Tinnitus & Vertigo

Tinnitus isn't directly related to vertigo in that it can't cause tinnitus but there are some conditions that have both tinnitus and vertigo as symptoms, and therefore, can help in diagnosis. Common balance disorders with possible associated tinnitus include:

Ménière’s Disease

People with Ménière’s disease often experience both at least temporarily and often at the same time. Other symptoms include a feeling of fullness in the ear and temporary hearing loss. There may also be some permanent residual hearing loss left behind after a Ménière’s attack.


Labyrinthitis is an inner ear infection affecting your hearing and balance causing a bony delicate structure housing the semi-circular canals deep inside your ear called the labyrinth to become inflamed. Many people diagnosed with labyrinthitis do not experience hearing loss. This is actually known as vestibular neuronitis however both terms are often used to describe the same condition.

Benign Paroxysmal Positional Vertigo

With BPPV, false signals are sent to the brain about how you are moving due to small crystals within the balance organ break loose from their correct position and collect as debris within another part. Short episodes of vertigo or dizziness are caused when your head moves in certain directions. Around 20% of people with BPPV also report tinnitus.

a. BPPV is responsible for 20% of all dizziness 

b. Head injuries are the most common cause of BPPV in people under 50.

c. About 50% of dizziness in older people is due to BPPV (Menieres Society)

d. There is no known reason for the onset of BPPV In half of all cases. 

e. Treatment is usually via a particle-repositioning manoeuvre that returns the debris to its correct location in the inner ear. A Tinnitus Centre expert should be able to recommend a BPPV specialist following an assessment .

Systemic Disorders

Systemic disorders of the body for example thyroid problems and the effects of diabetes have both tinnitus and vertigo as symptoms.

Blood Flow Problems

Blood flow problems such as low blood pressure or cardiac arrhythmia also have both tinnitus and vertigo as symptoms.

Blocked Eustachian Tube

The Eustachian tube runs down from the middle ear cavity to the back of the nose and throat. It has a mucosal lining and therefore can be prone to inflammation and infection.

  • The common cold (upper respiratory infection)
  • Swelling of the tissue lining of the Eustachian tube caused by sinus infections and allergies.
  • Children are more prone to Eustachian tube blockage because their tubes are narrower in diameter and more horizontal in orientation.

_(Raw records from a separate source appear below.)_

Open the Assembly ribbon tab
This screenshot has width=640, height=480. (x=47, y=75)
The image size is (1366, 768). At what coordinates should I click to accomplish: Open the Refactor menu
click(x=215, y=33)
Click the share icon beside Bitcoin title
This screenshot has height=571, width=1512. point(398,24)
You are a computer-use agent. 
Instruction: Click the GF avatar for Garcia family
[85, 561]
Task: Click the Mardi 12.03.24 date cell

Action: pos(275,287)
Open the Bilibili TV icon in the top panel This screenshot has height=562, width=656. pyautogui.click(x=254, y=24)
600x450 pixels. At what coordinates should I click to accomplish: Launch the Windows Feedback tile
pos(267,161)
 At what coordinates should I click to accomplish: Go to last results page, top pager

  • Recurrent infections, particularly in children, can be caused by adenoid tissue in the back of the nose at the base of the Eustachian tube that can act as a reservoir for bacteria. Adenoid removal (adenoidectomy) is frequently recommended in children who suffer from this.
  • Although extremely rare, masses or tumors in the skull base or nasopharynx can lead to Eustachian tube obstruction.
  • Excessively small Eustachian tubes (as may afflict children with Down Syndrome)
  • Smoking is associated with damage to the cilia that sweep mucus and debris from the middle ear space via the Eustachian tube to the back of the nose where it may be expelled.
  • Severe allergic rhinitis can cause vertigo usually due to a blocked Eustachian tube. This forms part of the middle ear. A blocked Eustachian tube will also likely cause tinnitus. If you're experiencing vertigo due to allergic rhinitis then you will probably also be experiencing the related conditions of sinus congestion, sneezing, itchy throat, and coughing.